#### BRIEF:
Return the line containing "At what coordinates" together with every later line up to the end of the records, exactly and with no pictures; return nothing else.

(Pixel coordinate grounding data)
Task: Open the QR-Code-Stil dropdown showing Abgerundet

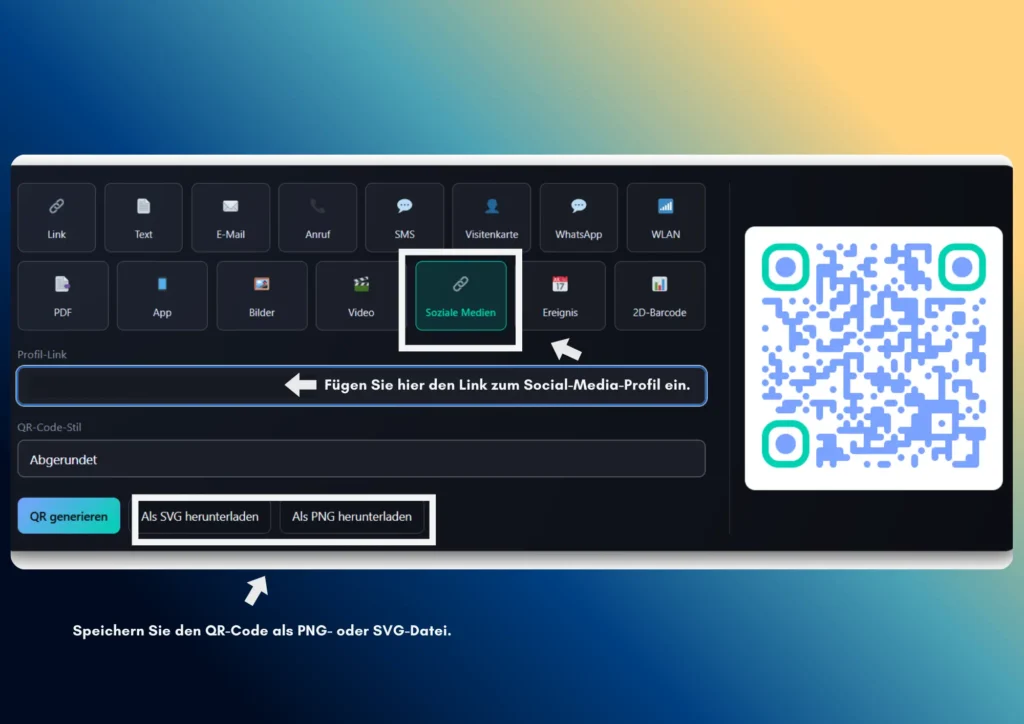Action: point(361,459)
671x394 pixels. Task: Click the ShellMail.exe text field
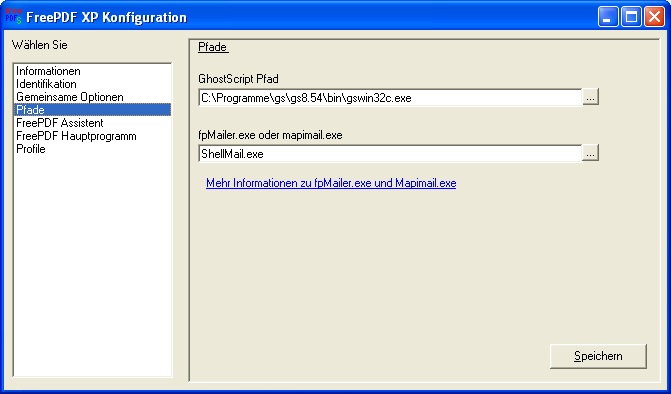pos(390,154)
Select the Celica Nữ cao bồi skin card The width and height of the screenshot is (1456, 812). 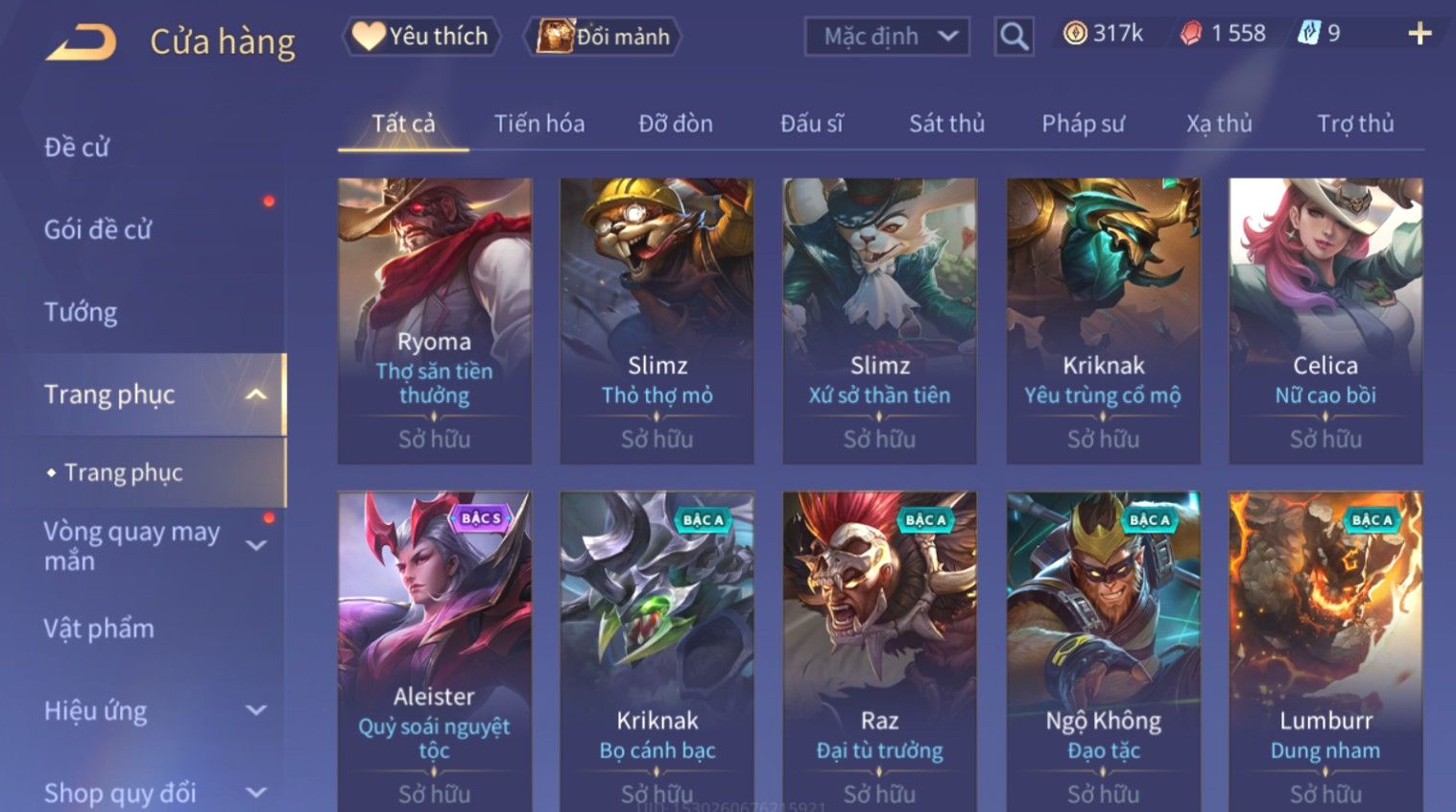(1325, 321)
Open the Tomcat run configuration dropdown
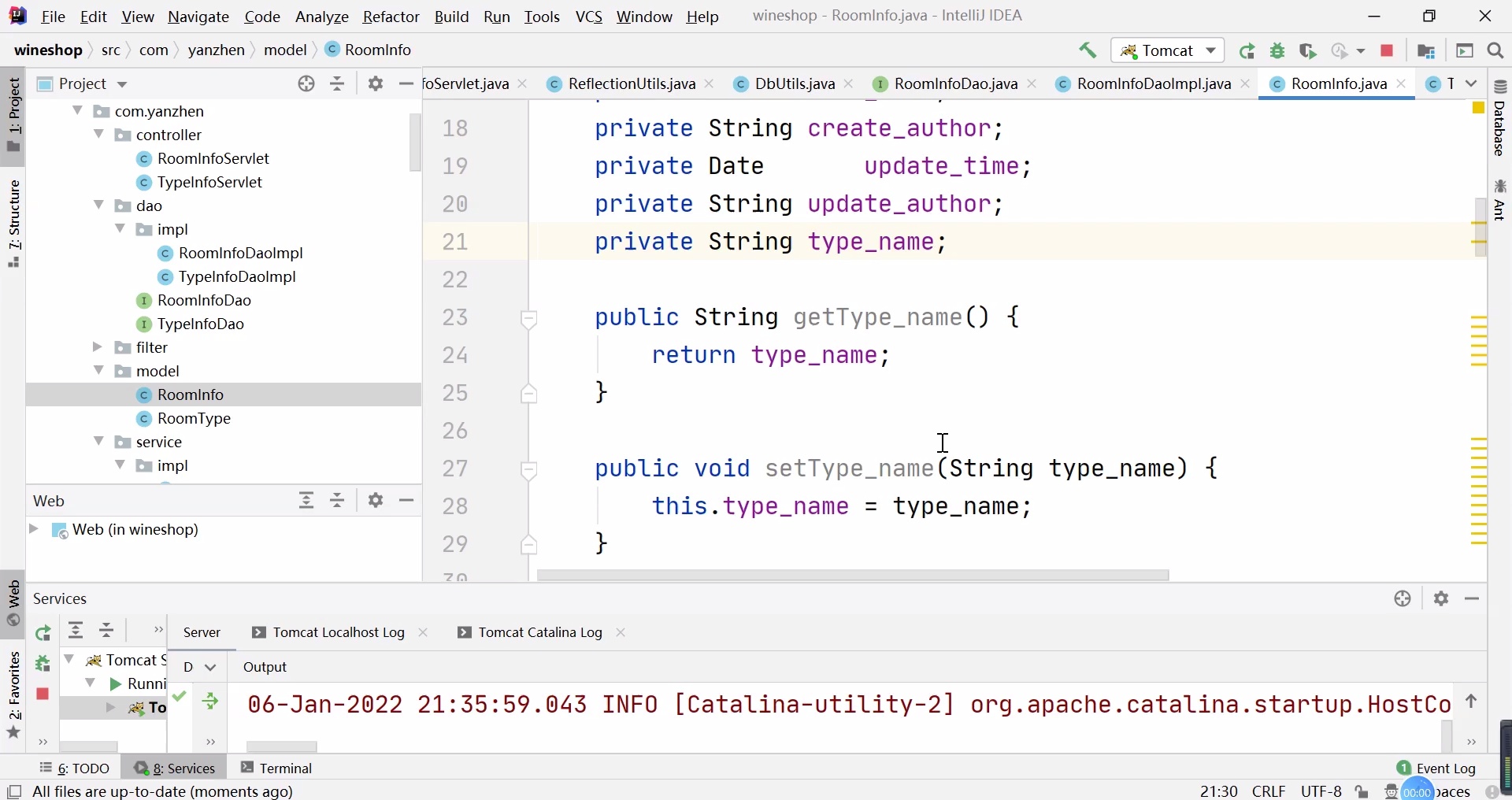 click(x=1168, y=51)
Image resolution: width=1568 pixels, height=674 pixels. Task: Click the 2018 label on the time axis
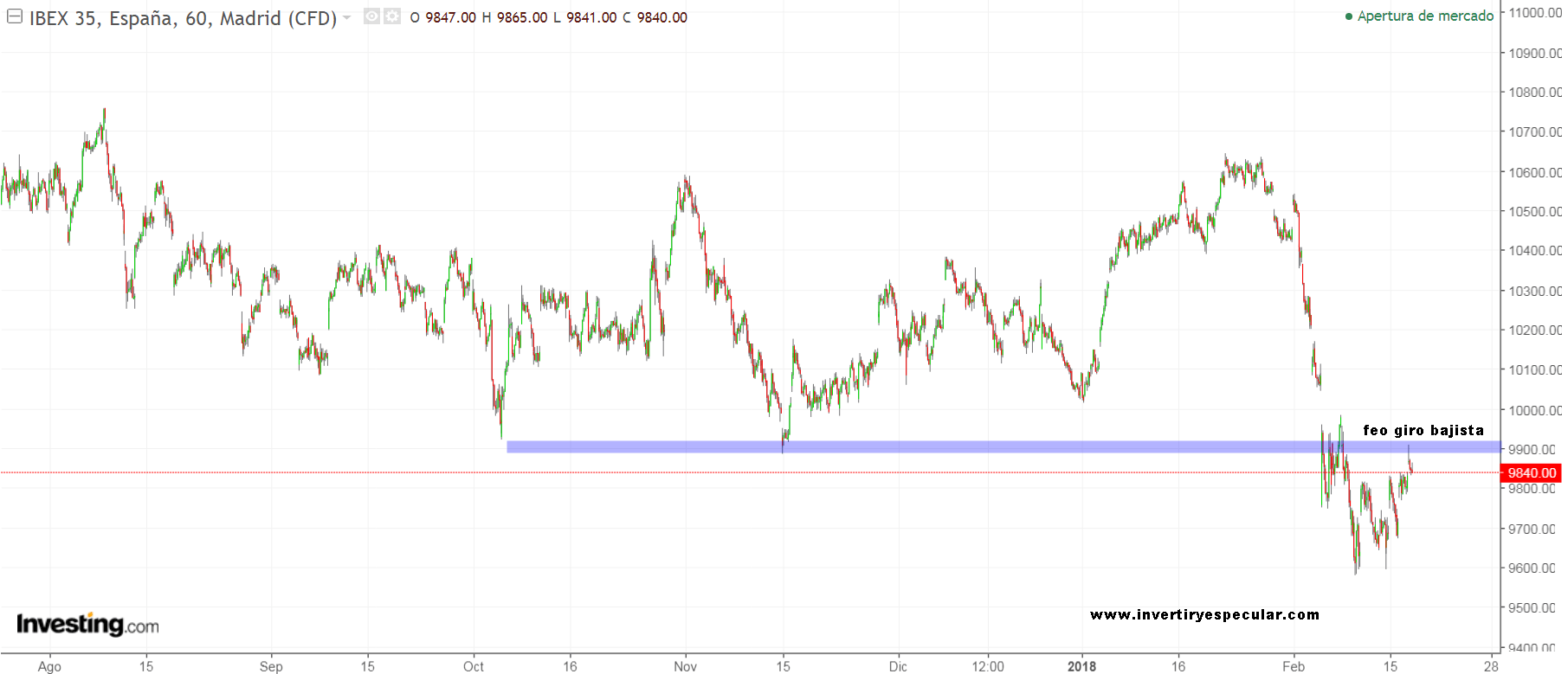1081,665
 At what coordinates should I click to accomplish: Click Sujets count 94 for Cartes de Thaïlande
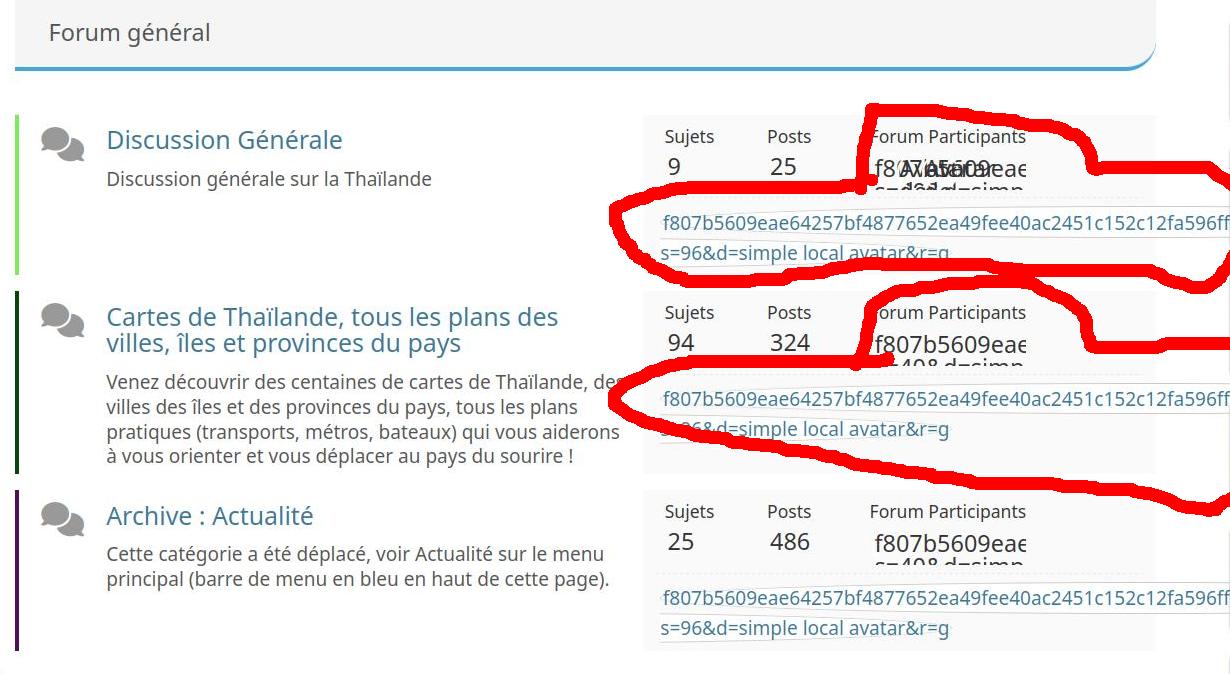point(680,343)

#### REPLY TO THE TASK:
 At what coordinates should I click to accomplish: Click Sujets count 94 for Cartes de Thaïlande
point(680,343)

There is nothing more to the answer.